**Entries taken from a collection**
_ _ _ _ _

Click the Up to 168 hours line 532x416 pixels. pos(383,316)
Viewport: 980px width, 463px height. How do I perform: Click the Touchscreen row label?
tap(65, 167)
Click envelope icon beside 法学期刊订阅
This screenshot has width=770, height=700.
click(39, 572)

_ _ _ _ _

**The problem**
Every line of the data should be output exactly as it was given.

**Answer box**
Click the Up to 168 hours line 532x416 pixels. pos(383,316)
Viewport: 980px width, 463px height. How do I perform: Click the Touchscreen row label?
tap(65, 167)
Click envelope icon beside 法学期刊订阅
This screenshot has width=770, height=700.
click(39, 572)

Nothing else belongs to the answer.